#### Problem requirements:
In full and without alteration, write out the records.

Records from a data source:
#####
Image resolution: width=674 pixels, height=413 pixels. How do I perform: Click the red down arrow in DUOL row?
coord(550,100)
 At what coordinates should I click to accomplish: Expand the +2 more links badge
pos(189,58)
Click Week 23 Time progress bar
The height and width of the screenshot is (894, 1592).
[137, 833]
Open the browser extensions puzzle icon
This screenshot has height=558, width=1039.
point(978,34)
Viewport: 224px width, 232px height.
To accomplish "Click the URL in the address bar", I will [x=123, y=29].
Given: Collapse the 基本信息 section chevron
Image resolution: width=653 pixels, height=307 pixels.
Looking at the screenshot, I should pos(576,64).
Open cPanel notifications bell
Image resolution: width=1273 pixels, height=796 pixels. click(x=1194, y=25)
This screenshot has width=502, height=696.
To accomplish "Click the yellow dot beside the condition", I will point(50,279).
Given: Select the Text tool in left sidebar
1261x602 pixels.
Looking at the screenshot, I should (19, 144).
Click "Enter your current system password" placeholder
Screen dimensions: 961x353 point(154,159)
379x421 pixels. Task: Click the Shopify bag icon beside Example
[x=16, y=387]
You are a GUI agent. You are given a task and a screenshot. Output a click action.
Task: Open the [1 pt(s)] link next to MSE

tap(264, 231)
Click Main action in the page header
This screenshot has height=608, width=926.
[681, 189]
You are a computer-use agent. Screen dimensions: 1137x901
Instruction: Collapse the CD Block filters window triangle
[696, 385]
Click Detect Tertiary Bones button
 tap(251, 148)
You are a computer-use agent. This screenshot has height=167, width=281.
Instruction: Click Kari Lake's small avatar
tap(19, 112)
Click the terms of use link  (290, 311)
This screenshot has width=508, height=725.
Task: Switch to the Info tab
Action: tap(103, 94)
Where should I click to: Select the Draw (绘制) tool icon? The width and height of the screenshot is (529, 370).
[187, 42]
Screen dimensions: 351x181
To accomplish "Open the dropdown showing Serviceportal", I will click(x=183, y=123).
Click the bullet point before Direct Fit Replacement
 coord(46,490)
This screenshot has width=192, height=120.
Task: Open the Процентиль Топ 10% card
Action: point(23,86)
#####
#### Result of this task:
Image resolution: width=674 pixels, height=413 pixels. How do I perform: Click the red down arrow in DUOL row?
coord(550,100)
 At what coordinates should I click to accomplish: Expand the +2 more links badge
pos(189,58)
Click Week 23 Time progress bar
The height and width of the screenshot is (894, 1592).
[137, 833]
Open the browser extensions puzzle icon
This screenshot has height=558, width=1039.
point(978,34)
Viewport: 224px width, 232px height.
To accomplish "Click the URL in the address bar", I will [x=123, y=29].
Given: Collapse the 基本信息 section chevron
Image resolution: width=653 pixels, height=307 pixels.
Looking at the screenshot, I should pos(576,64).
Open cPanel notifications bell
Image resolution: width=1273 pixels, height=796 pixels. click(x=1194, y=25)
This screenshot has width=502, height=696.
To accomplish "Click the yellow dot beside the condition", I will point(50,279).
Given: Select the Text tool in left sidebar
1261x602 pixels.
Looking at the screenshot, I should (19, 144).
Click "Enter your current system password" placeholder
Screen dimensions: 961x353 point(154,159)
379x421 pixels. Task: Click the Shopify bag icon beside Example
[x=16, y=387]
You are a GUI agent. You are given a task and a screenshot. Output a click action.
Task: Open the [1 pt(s)] link next to MSE

tap(264, 231)
Click Main action in the page header
This screenshot has height=608, width=926.
[681, 189]
You are a computer-use agent. Screen dimensions: 1137x901
Instruction: Collapse the CD Block filters window triangle
[696, 385]
Click Detect Tertiary Bones button
 tap(251, 148)
You are a computer-use agent. This screenshot has height=167, width=281.
Instruction: Click Kari Lake's small avatar
tap(19, 112)
Click the terms of use link  (290, 311)
This screenshot has width=508, height=725.
Task: Switch to the Info tab
Action: tap(103, 94)
Where should I click to: Select the Draw (绘制) tool icon? The width and height of the screenshot is (529, 370).
[187, 42]
Screen dimensions: 351x181
To accomplish "Open the dropdown showing Serviceportal", I will click(x=183, y=123).
Click the bullet point before Direct Fit Replacement
 coord(46,490)
This screenshot has width=192, height=120.
Task: Open the Процентиль Топ 10% card
Action: point(23,86)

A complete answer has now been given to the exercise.